List every line in this data where the string "computer" occurs.

┌─ DATA FOR PROCESSING

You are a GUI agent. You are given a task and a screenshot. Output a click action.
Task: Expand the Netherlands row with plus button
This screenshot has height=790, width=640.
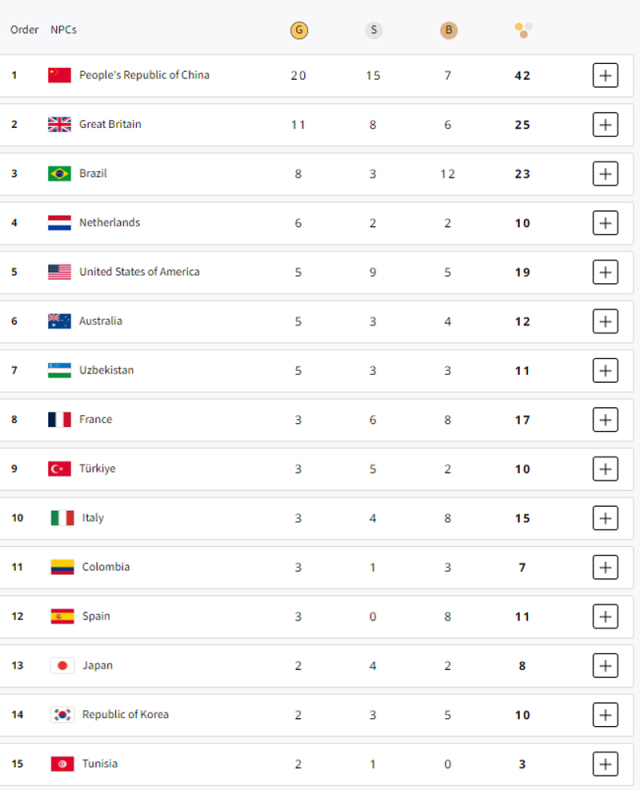tap(605, 223)
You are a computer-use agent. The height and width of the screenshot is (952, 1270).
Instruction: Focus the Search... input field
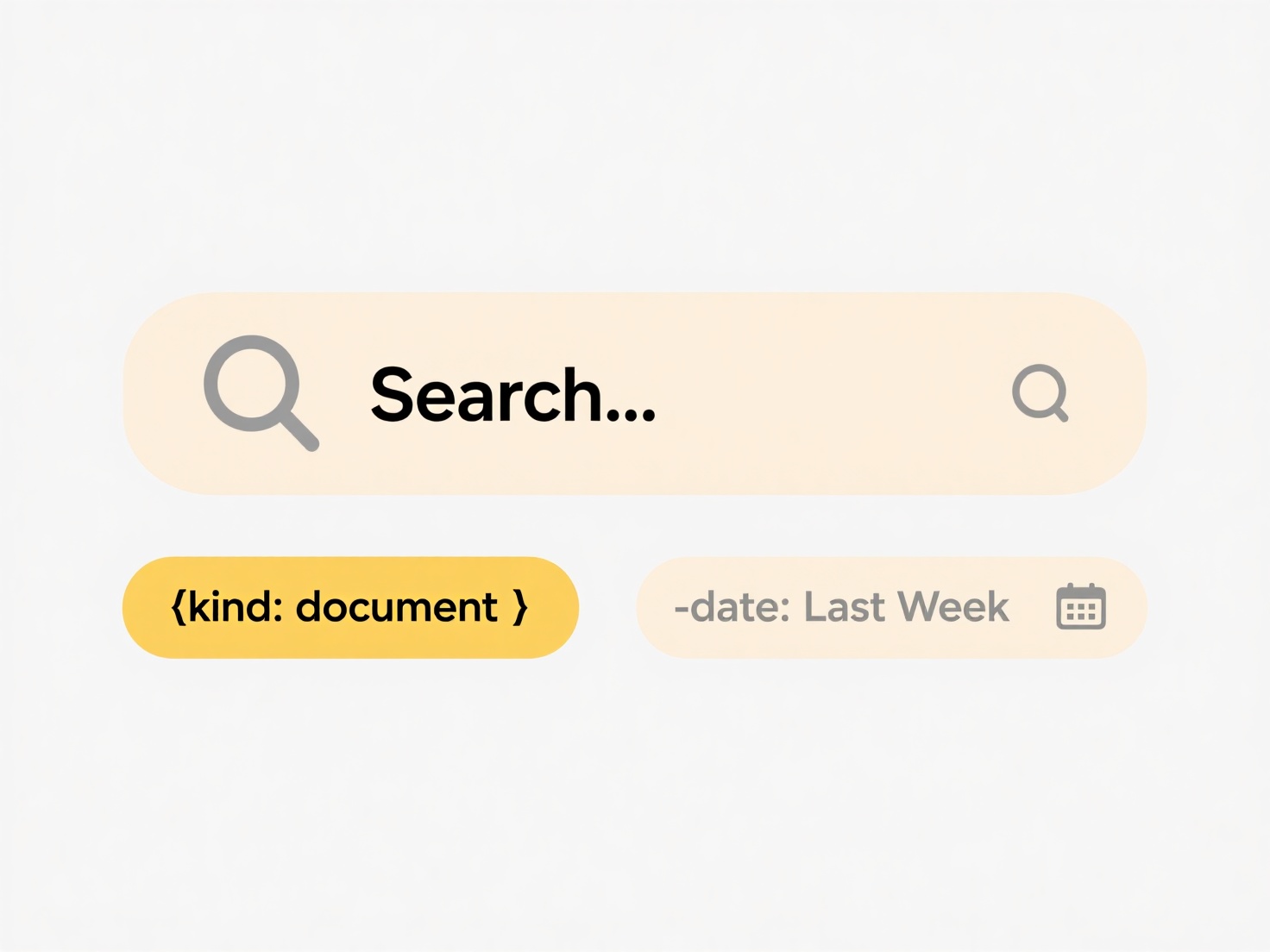635,393
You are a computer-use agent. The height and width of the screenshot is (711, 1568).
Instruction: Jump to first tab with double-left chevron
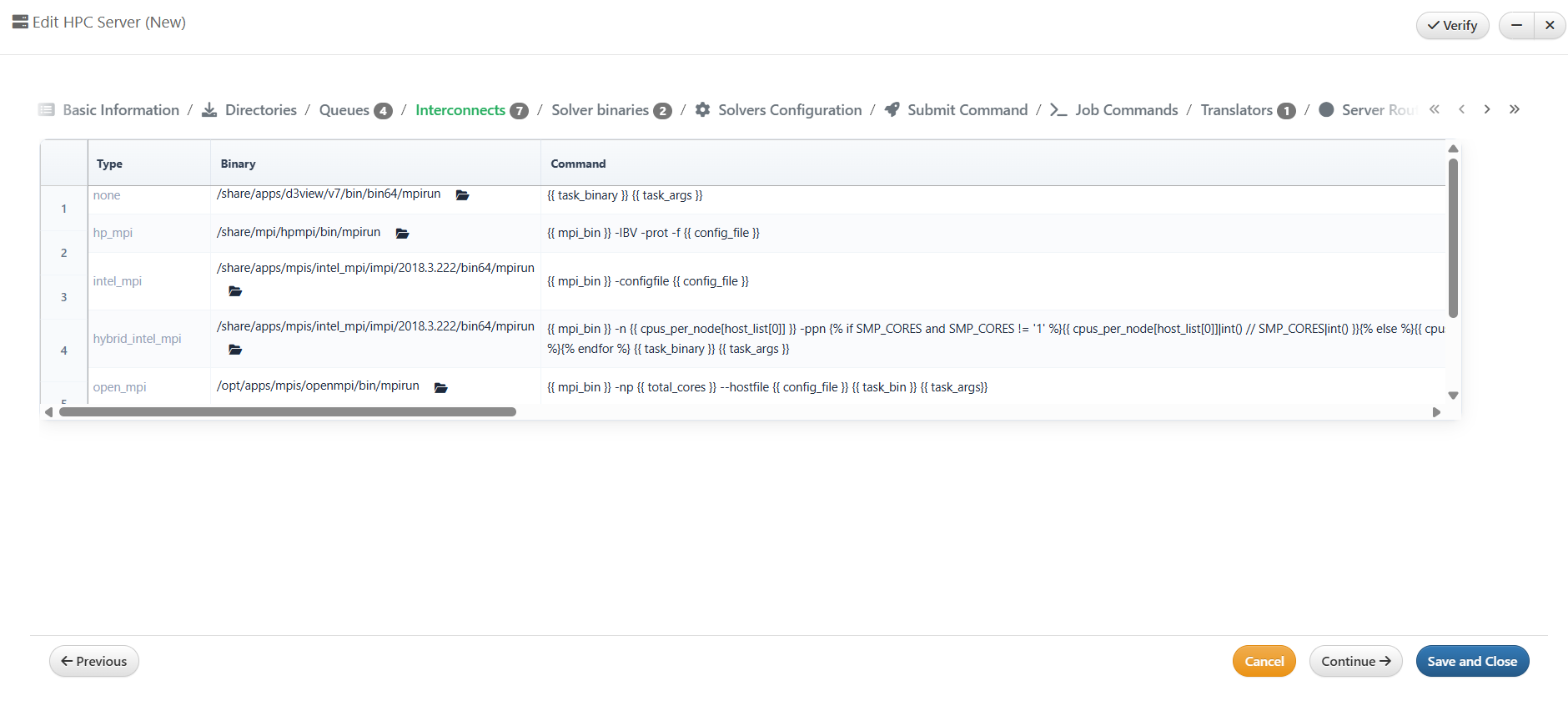[x=1435, y=109]
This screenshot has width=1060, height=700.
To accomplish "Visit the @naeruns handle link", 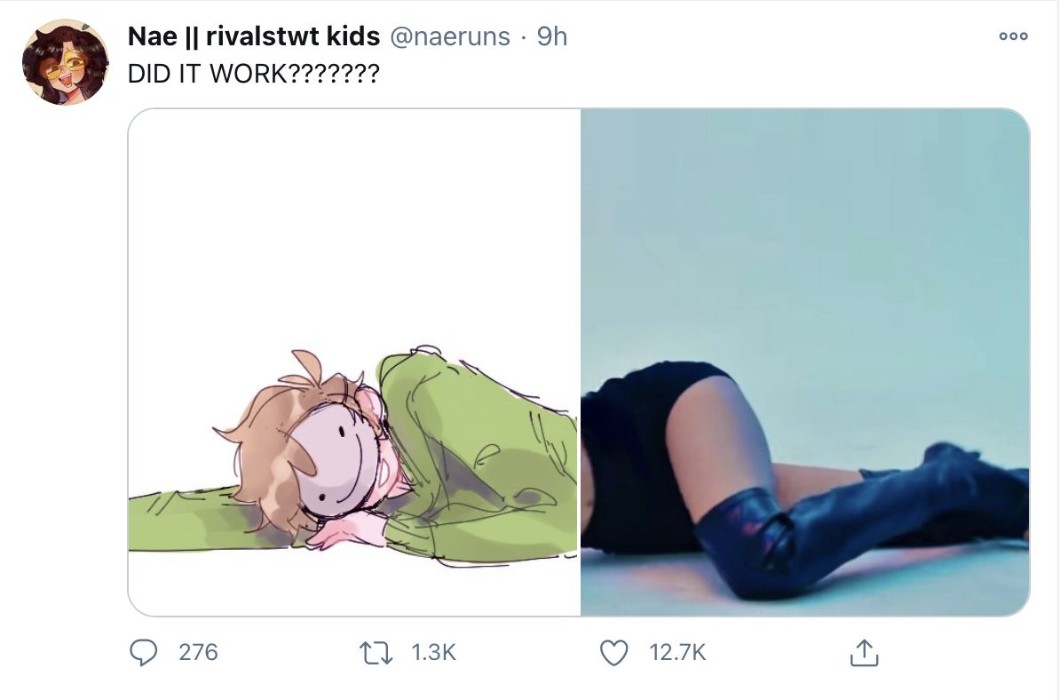I will (448, 37).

└─

ANSWER BOX>
You are a computer-use agent. The height and width of the screenshot is (952, 1270).
You are a computer-use agent. The height and width of the screenshot is (711, 1568).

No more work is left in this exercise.